Product In-Depth: Magalix KubeGuard

KubeGuard extends Magalix Policies outside of a Kubernetes run-time environment to earlier stages within your existing software development pipelines. KubeGuard is a policy-on-demand service that allows for one or more policies bundled together behind a RESTful endpoint.

In the most practical way, this endpoint can be used in existing CI/CD pipelines and GitOps workflows to catch potential violations before entering Production.  Scan your declarative infrastructure against the same policies that oversee your run-time environments and prevent any violations from entering your mainline branch, let alone your Production environments.
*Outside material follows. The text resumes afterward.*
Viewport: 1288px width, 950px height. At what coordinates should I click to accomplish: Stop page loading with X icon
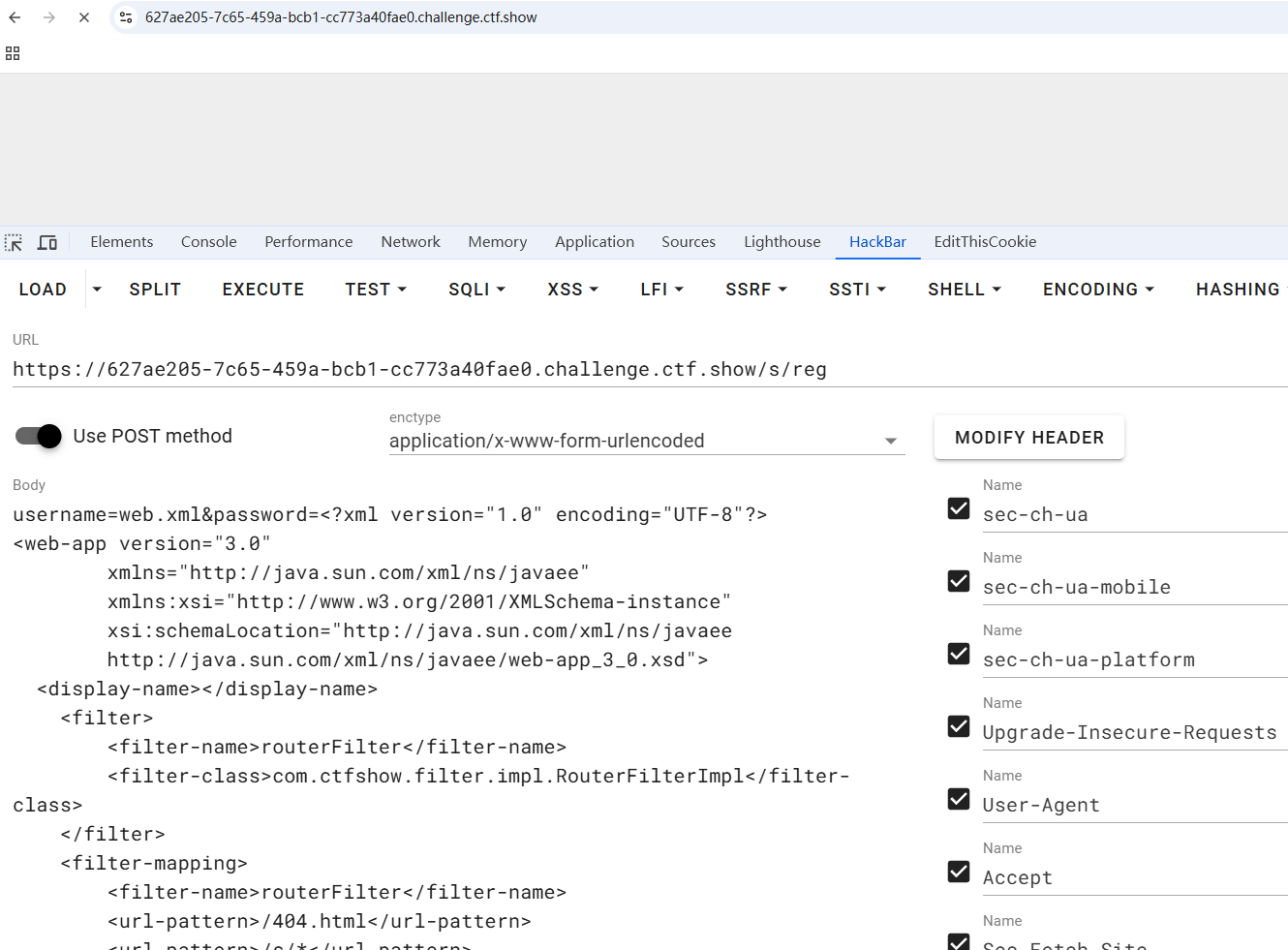point(84,17)
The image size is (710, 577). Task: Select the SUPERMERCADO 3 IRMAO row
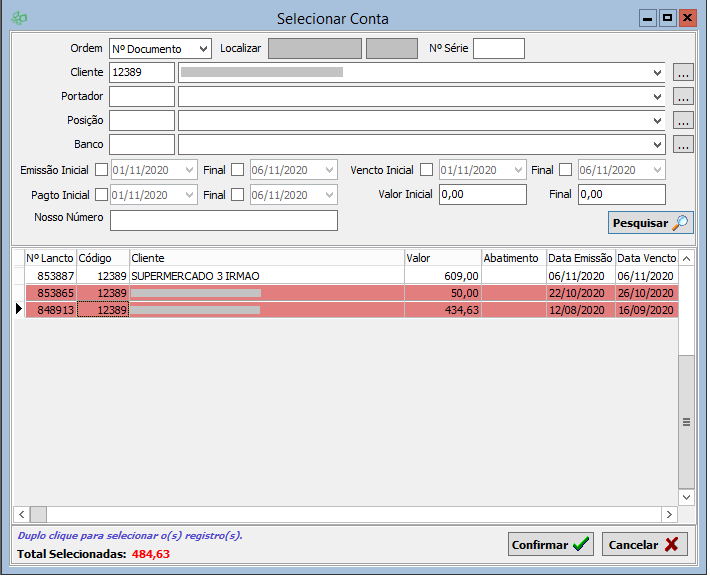pos(265,275)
KubeGuard Instantly Shifts your Security Left

KubeGuard works with our containerized (and open source) CI/CD utility to analyze your Kubernetes related YAML files. Take for example, a need for pods to not run as the root user, while ensuring container images are pulled from approved container image registries.
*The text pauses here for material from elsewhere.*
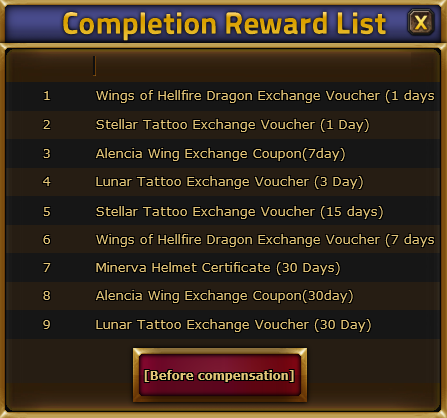Click rank number 2 in the list

[47, 125]
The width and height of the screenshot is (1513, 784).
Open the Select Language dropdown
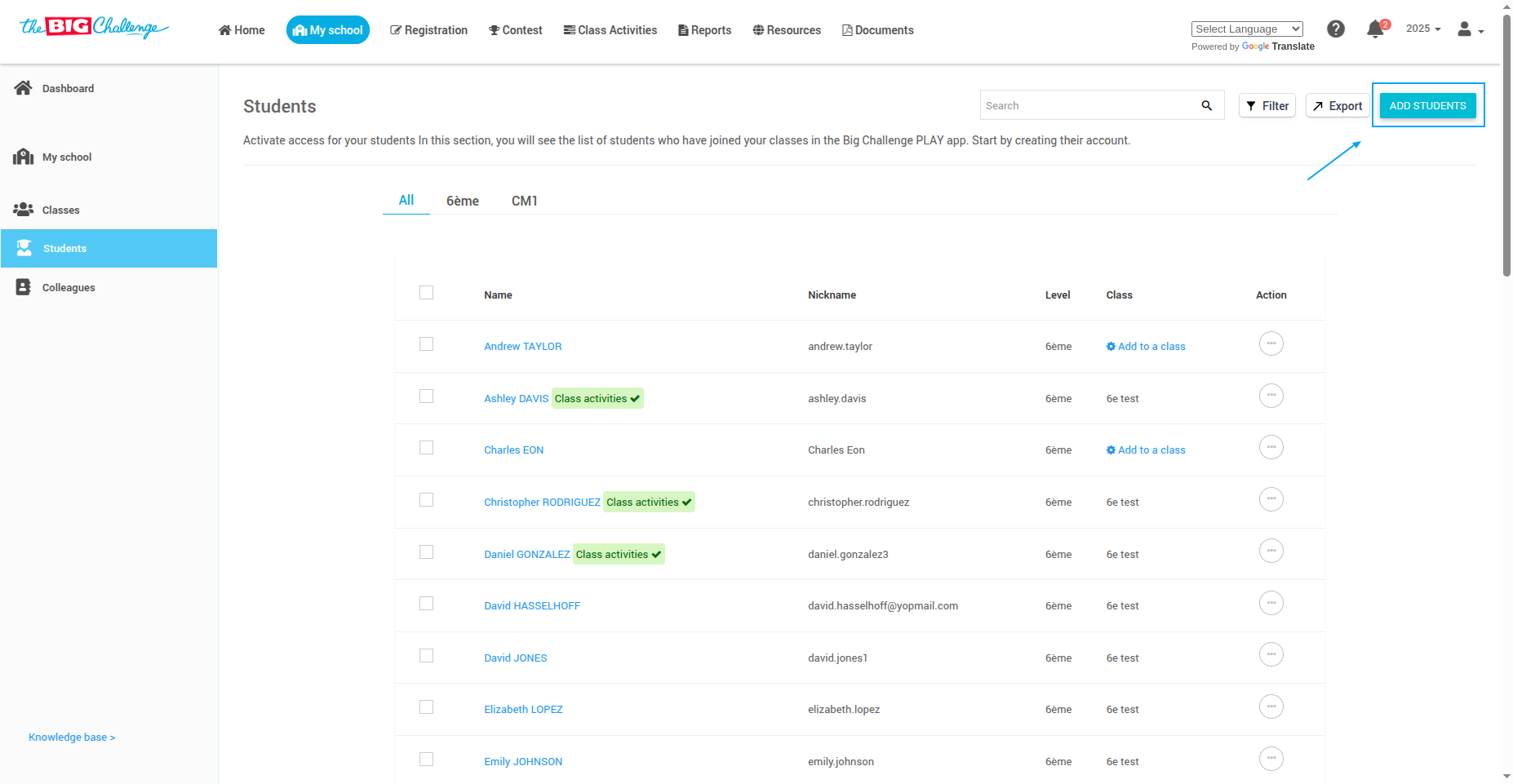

By joining these two policies together under one KubeGuard, you can create internal standards that each manifest has to adhere to. Here’s a crude example of how KubeGuard can be implemented with curl and jq.

 
curl -sX POST \
   --data-binary "@./clean/deployment.yml" \
   -H "Content-Type: application/octet-stream" \
   -o result.json \
   $URL
echo -e "\n===KubeGuard===\n"
jq 'if .violations then .violations  else "No Violations" end' result.json
jq -e '[select(.has_violations == false)] | any' > /dev/null result.json

By POSting a YAML file to my $URL (Kubeguard URL variable), I can save results to a file, and then query the file for the results of my policy scans against that KubeGuard URL. Depending on the outcome, I can send back the proper exit code and allow my CI/CD tool to do the rest.
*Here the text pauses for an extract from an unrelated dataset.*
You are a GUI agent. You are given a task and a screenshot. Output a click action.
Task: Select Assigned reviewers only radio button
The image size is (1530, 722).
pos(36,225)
Be Proactive with KubeGuard!

Today’s DevOps organizations can’t afford unauthorized changes happening outside of existing processes. KubeGuard not only covers your build-time events, but can also be applied at Deploy-Time. What this means is that when a KubeGuard admission controller is enabled, the same KubeGuard that scans your files at Build-Time, can prevent those same files from being applied to your Kubernetes cluster. In a real world sense, if someone with access to your cluster decides they want to run their own stuff, unless it conforms to your standards, you can reject it at the Kubernetes API level.

 
# kubectl apply -f bad-deployment.yml
Error from server ([denied by must-have-owner] Deployment pods must contain labels: {“owner}): error when creating 
 “bad-deployment.yml”: admission web hook “validation.gatekeeper.sh” denied the request: [denied by must-have-owner] 
Deployment pods must contain labels: {“owner”}

An example of a Kubernetes manifest getting denied because it violated an “owner” label policy.

Conclusion

KubeGuard is Magalix Policy on-demand. Combine policies to build Standards for Build-Time and Deploy-Time events with the same Policies that watch over your Run-Time environment. For organizations that have commited to shifting left, KubeGuard simplifies implementing standards by integrating with your existing CI / CD tools, allowing for easy integration and almost zero ramp up time. Be proactive by enabling KubeGuard at both Build and Deploy times so if a rogue action slips through the cracks, you are protected at multiple points of entry.